In [1]:
import vaex as vx
import numpy as np
import pylab as plt
%matplotlib inline
In [2]:
ds = vx.example()
The simplest case is a single plot. The first two argument can be any valid math Python expression.
In [3]:
ds.plot("x", "y", title="face on");
In [4]:
ds.plot([["x", "y"], ["x", "z"]], title="Face on and edge on", figsize=(10,4));
In [5]:
ds.plot("x", "y", what=["count(*)", "mean(vx)", "correlation(vy, vz)"], title="Different statistics", figsize=(10,5));
In [6]:
ds.plot([["x", "y"], ["x", "z"], ["y", "z"]],
what=["count(*)", "mean(vx)", "correlation(vx, vy)", "correlation(vx, vz)"],
title="Different statistics and plots", figsize=(14,12));
Specify what goes as row and column using the visual argument, here we swap the row and column ordering.
In [7]:
ds.plot([["x", "y"], ["x", "z"], ["y", "z"]],
what=["count(*)", "mean(vx)", "correlation(vx, vy)", "correlation(vx, vz)"],
visual=dict(row="what", column="subspace"),
title="Different statistics and plots", figsize=(14,12));
In [8]:
ds.plot("Lz", "E", z="FeH:-3,-1,10", show=True, visual=dict(row="z"), figsize=(12,8), f="log", wrap_columns=3);
In [9]:
allpairs = ds.combinations(exclude=["random_index"])

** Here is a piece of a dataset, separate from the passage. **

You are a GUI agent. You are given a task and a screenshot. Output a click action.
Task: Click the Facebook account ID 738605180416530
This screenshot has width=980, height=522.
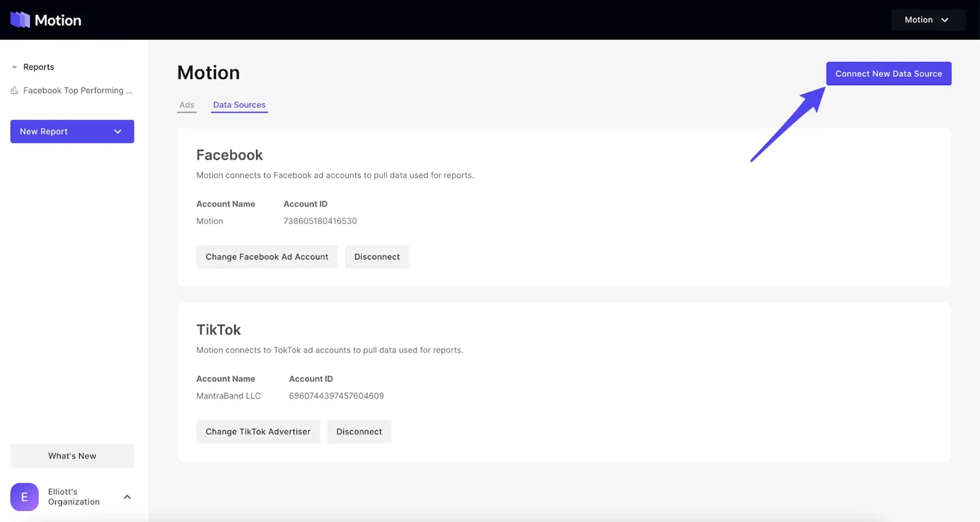(x=320, y=221)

mi, pairs = ds.mutual_information(allpairs, sort=True)
In [10]:
ds.plot(pairs, f="log", figsize=(14,20), colorbar=False, wrap_columns=5)
Out[10]:
If a selection is used, then onlt the selection is plotted.
In [11]:
ds.plot("x", "y", selection="sqrt(x**2+y**2) < 5", limits=[-10, 10]);
If multiple selections are given (where False or None indicates no selection), every selection by default forms a 'layer', which are then blended together.
In [12]:
ds.plot("x", "y", selection=[False, "sqrt(x**2+y**2) < 5", "(sqrt(x**2+y**2) < 7) & (x < 0)"], limits=[-10, 10]);
However, by specifying that the selection should be mapped to a column, we can show a different selection in each row.
In [13]:
ds.plot("x", "y", selection=[False, "sqrt(x**2+y**2) < 5", "(sqrt(x**2+y**2) < 7) & (x < 0)"], limits=[-10, 10],
visual=dict(column="selection"), figsize=(14,4));
In [14]:
x = ds.evaluate("x", selection="Lz < -2500")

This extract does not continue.